Stealing passwords has never been easier
Microsoft and Google users in particular have been inundated in recent weeks with warnings to ditch passwords for passkeys. And rightly so. These are the passwords that unlock much of your digital life, and it’s never been easier to steal them.
Microsoft is moving fastest when it comes to leaving passwords behind, confirming its intent to delete passwords for more than a billion users. Google is not too far behind, warning that most of its account holders need to add passkeys to their accounts.
Passkeys use your device security to sign into your account, rather than a user name and password. As such, there’s no password to steal or breach, there aren’t even any two factor authentication codes to bypass or share. It’s “phishing resistant.”
With perfect timing, the team at Okta has just warned it has observed threat actors abusing v0, a breakthrough GenAI tool created by Vercelopens to develop phishing sites that impersonate legitimate sign-in webpages.”
There’s even a video showing how this works — and it should worry anyone still relying on passwords to log into key accounts, even if they’re backed up by 2FA and especially if that 2FA is nothing better than SMS, which is now little better than nothing at all.
“This signals a new evolution in the weaponization of GenAI by threat actors who have demonstrated an ability to generate a functional phishing site from simple text prompts,” Okta says. “This technology [is]
being used to build replicas of the legitimate sign-in pages of multiple brands, including an Okta customer.”

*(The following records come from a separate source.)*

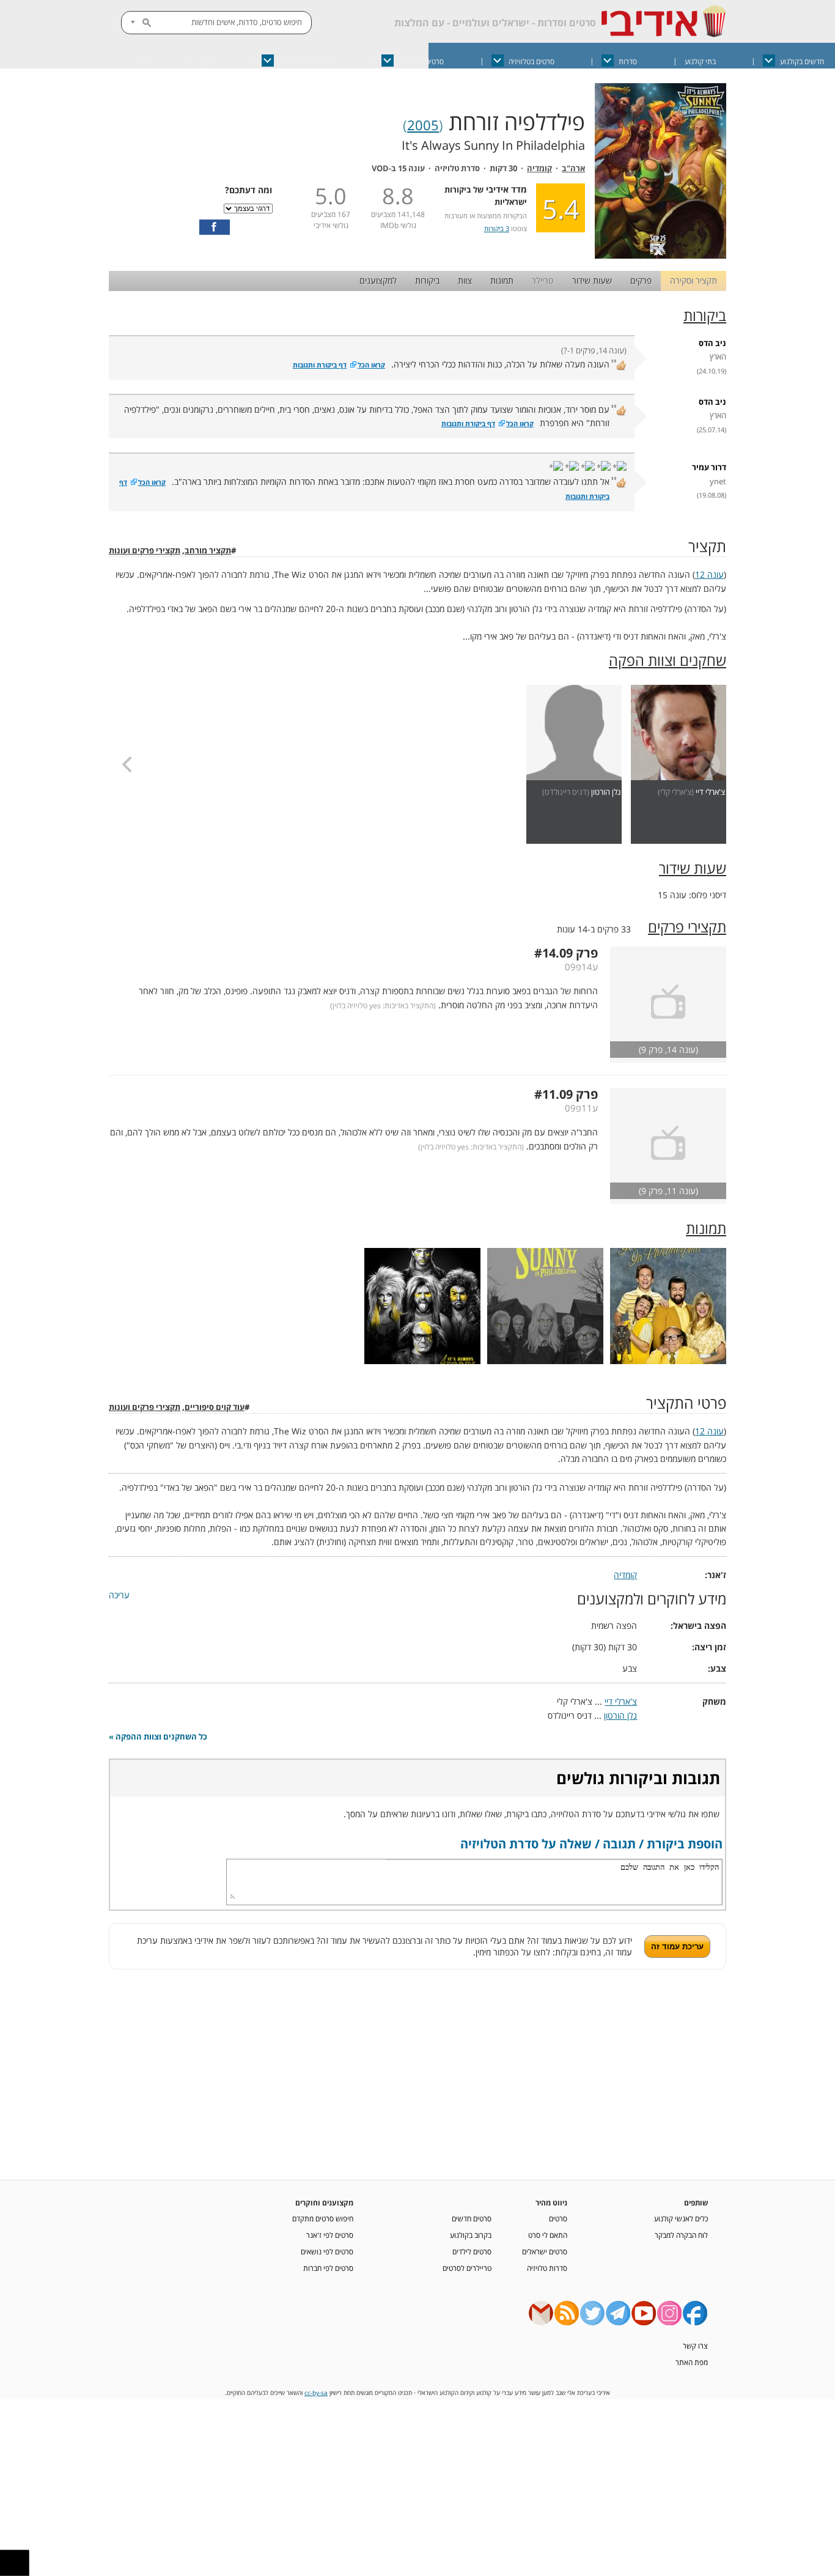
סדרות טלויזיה (547, 2268)
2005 (423, 125)
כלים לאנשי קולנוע (681, 2218)
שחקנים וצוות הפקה (667, 660)
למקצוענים (378, 280)
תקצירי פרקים (687, 927)
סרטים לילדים (471, 2251)
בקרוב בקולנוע (470, 2235)
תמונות (501, 280)
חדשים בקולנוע (802, 61)
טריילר (543, 280)
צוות (465, 280)
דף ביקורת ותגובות (320, 365)
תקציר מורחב (208, 550)
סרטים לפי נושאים (327, 2251)
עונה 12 (709, 574)
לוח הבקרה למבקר (681, 2235)
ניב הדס (712, 343)
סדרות (628, 61)
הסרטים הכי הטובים (306, 61)
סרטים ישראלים (421, 61)
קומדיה (539, 168)
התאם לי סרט (547, 2235)
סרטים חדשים (471, 2218)
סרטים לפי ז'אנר (329, 2235)
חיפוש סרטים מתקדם (322, 2218)
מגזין (207, 61)
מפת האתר (691, 2362)
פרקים (641, 280)
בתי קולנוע (700, 61)
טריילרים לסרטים (467, 2268)
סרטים (558, 2218)
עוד (145, 61)
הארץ (718, 357)
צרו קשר (695, 2345)
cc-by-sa (316, 2393)
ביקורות (427, 280)
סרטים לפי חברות (328, 2268)
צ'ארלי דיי (710, 792)
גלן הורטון (605, 792)
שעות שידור (592, 280)
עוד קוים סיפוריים (215, 1407)
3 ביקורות (496, 228)
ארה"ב (573, 168)
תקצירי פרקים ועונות (144, 550)
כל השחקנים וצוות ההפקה (161, 1737)
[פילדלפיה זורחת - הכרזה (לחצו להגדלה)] (660, 255)
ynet (718, 481)
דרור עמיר (709, 467)
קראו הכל (371, 365)
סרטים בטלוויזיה (531, 61)
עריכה (119, 1595)
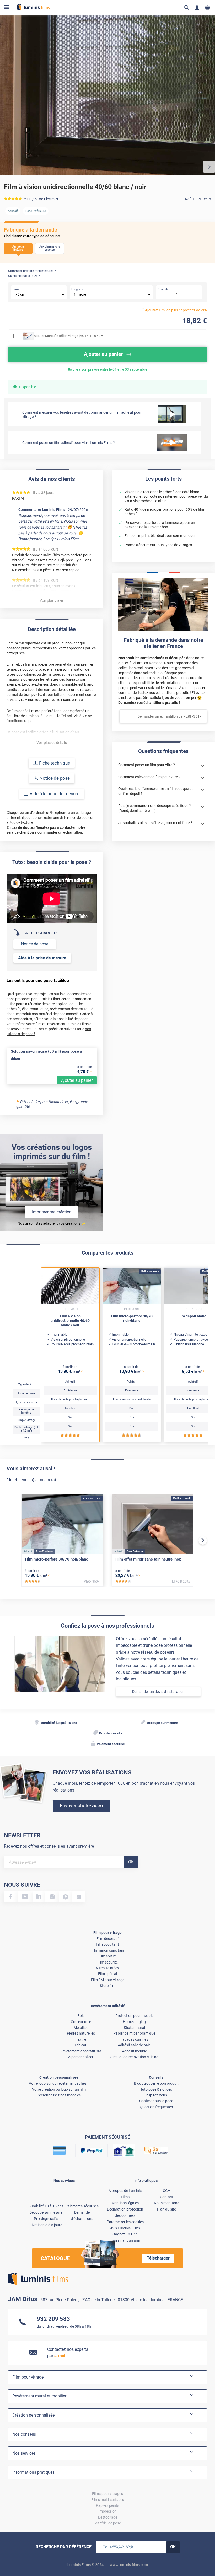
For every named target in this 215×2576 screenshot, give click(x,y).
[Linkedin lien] (39, 1896)
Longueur (77, 289)
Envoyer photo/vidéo (81, 1805)
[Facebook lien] (11, 1896)
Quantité (163, 289)
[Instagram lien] (52, 1896)
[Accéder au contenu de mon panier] (207, 7)
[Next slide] (202, 1540)
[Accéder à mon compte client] (197, 7)
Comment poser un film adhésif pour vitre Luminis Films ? (68, 442)
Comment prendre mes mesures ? (32, 271)
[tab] (9, 2555)
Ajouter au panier (77, 1080)
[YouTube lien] (25, 1896)
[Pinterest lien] (65, 1896)
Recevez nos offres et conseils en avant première (49, 1846)
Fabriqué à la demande (30, 230)
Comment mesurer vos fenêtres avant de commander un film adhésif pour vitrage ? (82, 414)
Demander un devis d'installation (158, 1692)
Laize (16, 289)
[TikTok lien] (78, 1896)
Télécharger (158, 2258)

Watch the video on Okta’s website
While it may surprise users how easily a sign-in page can be replicated, is should not surprise them that “today’s threat actors are actively experimenting with and weaponizing leading GenAI tools to streamline and enhance their phishing capabilities.”

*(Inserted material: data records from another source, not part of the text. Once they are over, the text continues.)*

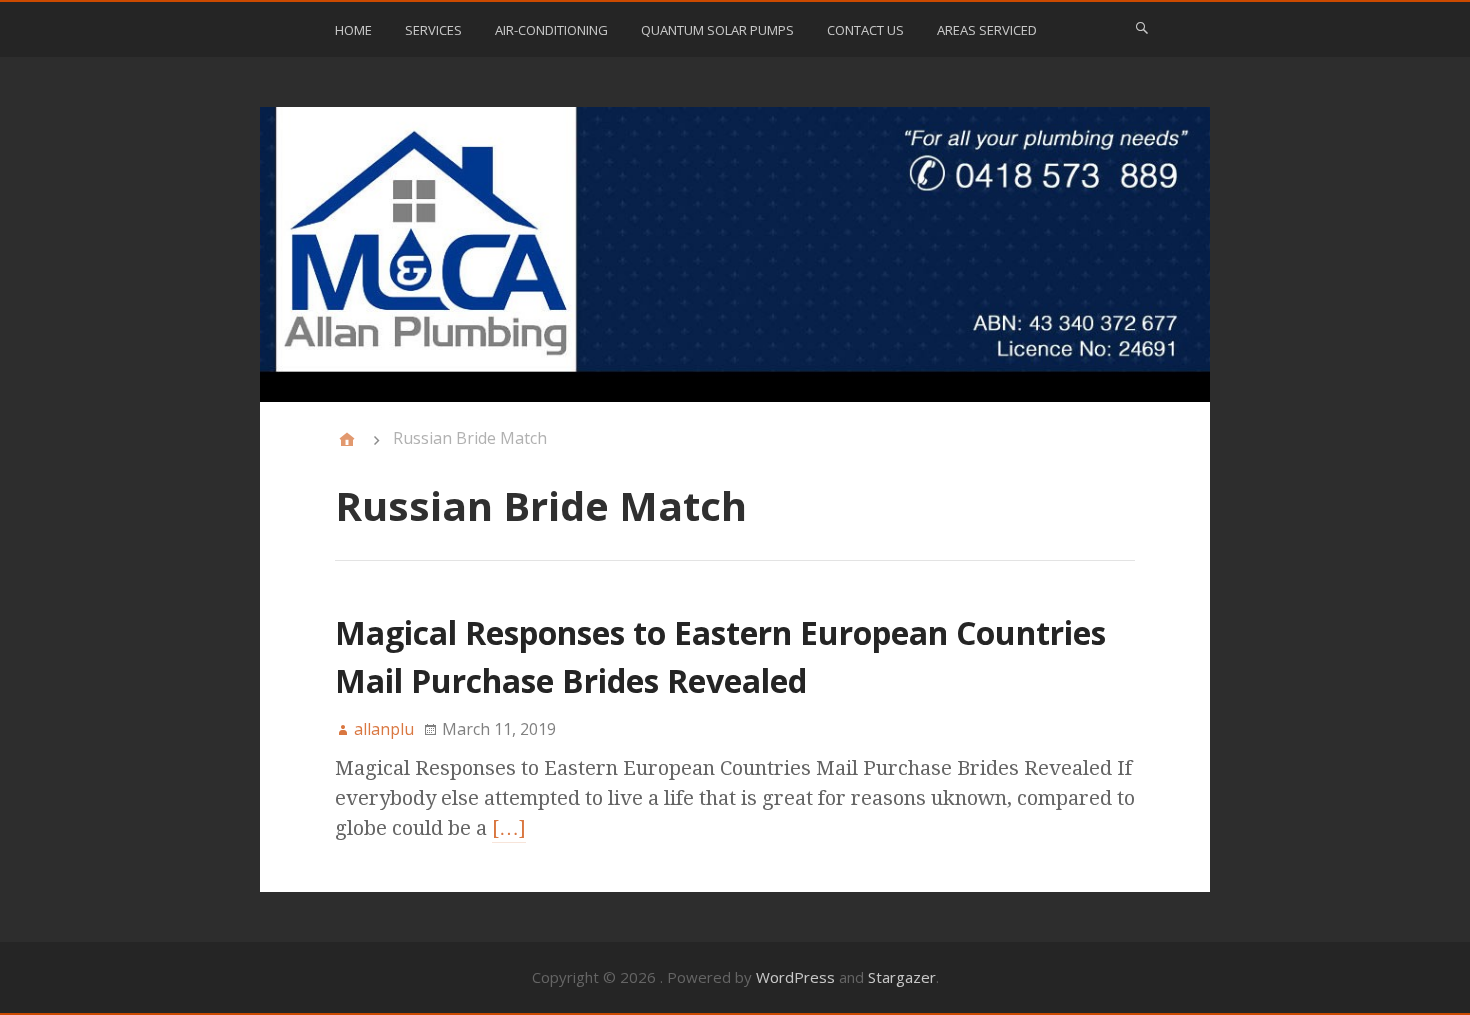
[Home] (347, 440)
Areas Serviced (987, 30)
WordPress (795, 977)
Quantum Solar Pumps (717, 30)
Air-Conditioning (551, 30)
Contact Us (865, 30)
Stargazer (902, 977)
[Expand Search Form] (1142, 28)
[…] (509, 828)
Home (353, 30)
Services (433, 30)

Gone are are the days of clumsy imagery and texts and fake sign-in pages that can be detected in an instant. These latest attacks need a technical solution.
The advice remains to add passkeys to any account where it’s available, and then to stop using passwords to access those accounts. You should also ensure any passwords that need to remain on accounts are long and unique and backed up by non-SMS 2FA.
The best form of easy-to-use 2FA is an authenticator app on your smartphone, these are quasi passkeys as they link to your hardware, albeit they’re not as good as passkeys and still can be open to interception and users being tricked into sharing codes.
Okta says this “highlights a critical new vector in the phishing landscape. As GenAI tools become more powerful and accessible, organizations and their security teams must adapt to the reality of AI-driven social engineering and credential harvesting attacks.”